Problem description

Set up Talend Administration Center and SSL enabled on AWS RDS MySQL to transmit their data over SSL on a network from the DB Config page of Talend Administration Center.

Root cause

Talend Administration Center and AWS RDS MySQL are not securely transmitting their data over the network by default.

Solution

Add the JDBC URL with additional parameters to access the MySQL server that was SSL encrypted.

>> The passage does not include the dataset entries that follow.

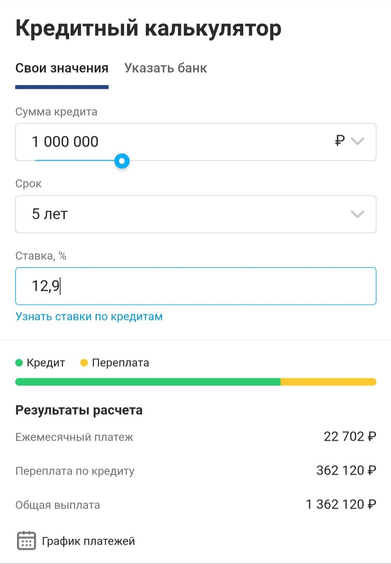This screenshot has width=391, height=564.
Task: Expand the currency dropdown chevron
Action: click(x=359, y=141)
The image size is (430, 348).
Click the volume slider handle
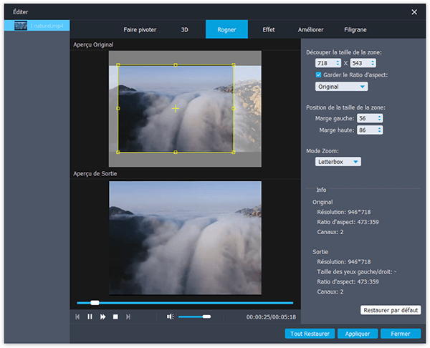point(206,316)
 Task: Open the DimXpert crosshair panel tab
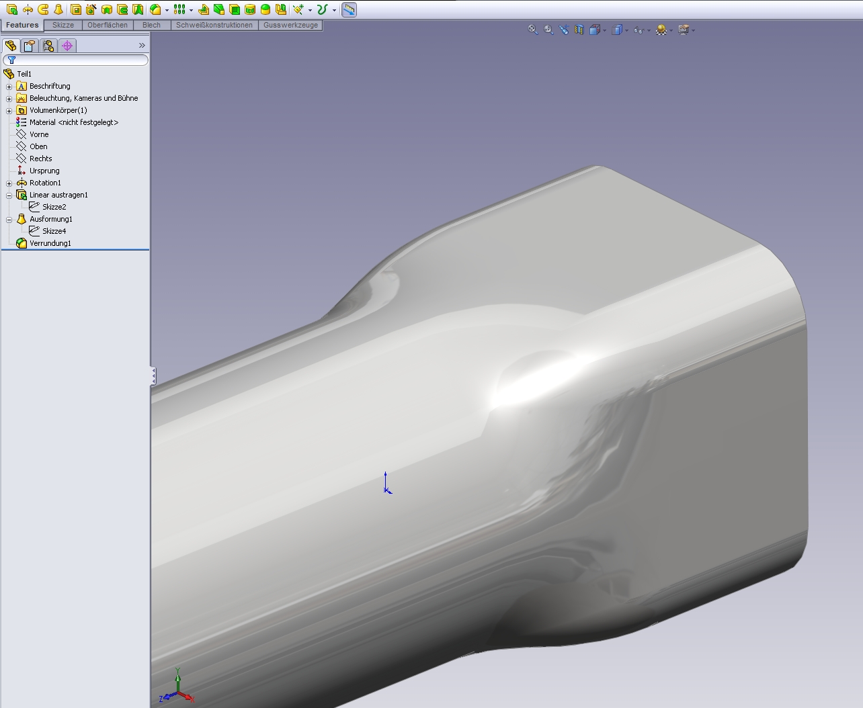[x=67, y=46]
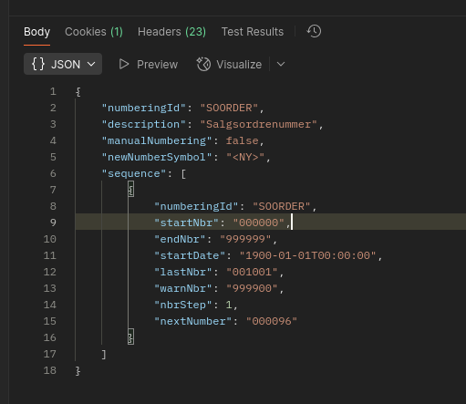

jdbc:mysql://<Endpoint>:3306/<DB_Name>?verifyServerCertificate=true&useSSL=true&requireSSL=true&trustCertificateKeyStoreUrl=file:///<Path_to_keystore>&trustCertificateKeyStorePassword=password

The command to generate keystore using the AWS bundled certificate using Java keytool is as follows:

keytool -import -alias <alias_name> -file rds-combined-ca-bundle.pem -keystore <name_of_keystore>

Example:

keytool -import -alias rdsmysql -file rds-combined-ca-bundle.pem -keystore rdskeystore

Note: This works on 7.2.1 only when you apply the TPS-3375 patch. Contact Talend Support to request the patch.

Tips: If you're still experiencing issues, add Djavax.net.debug=SSL in the setenv.sh file, to find out which certs are used by the configuration and to avoid the conflicts.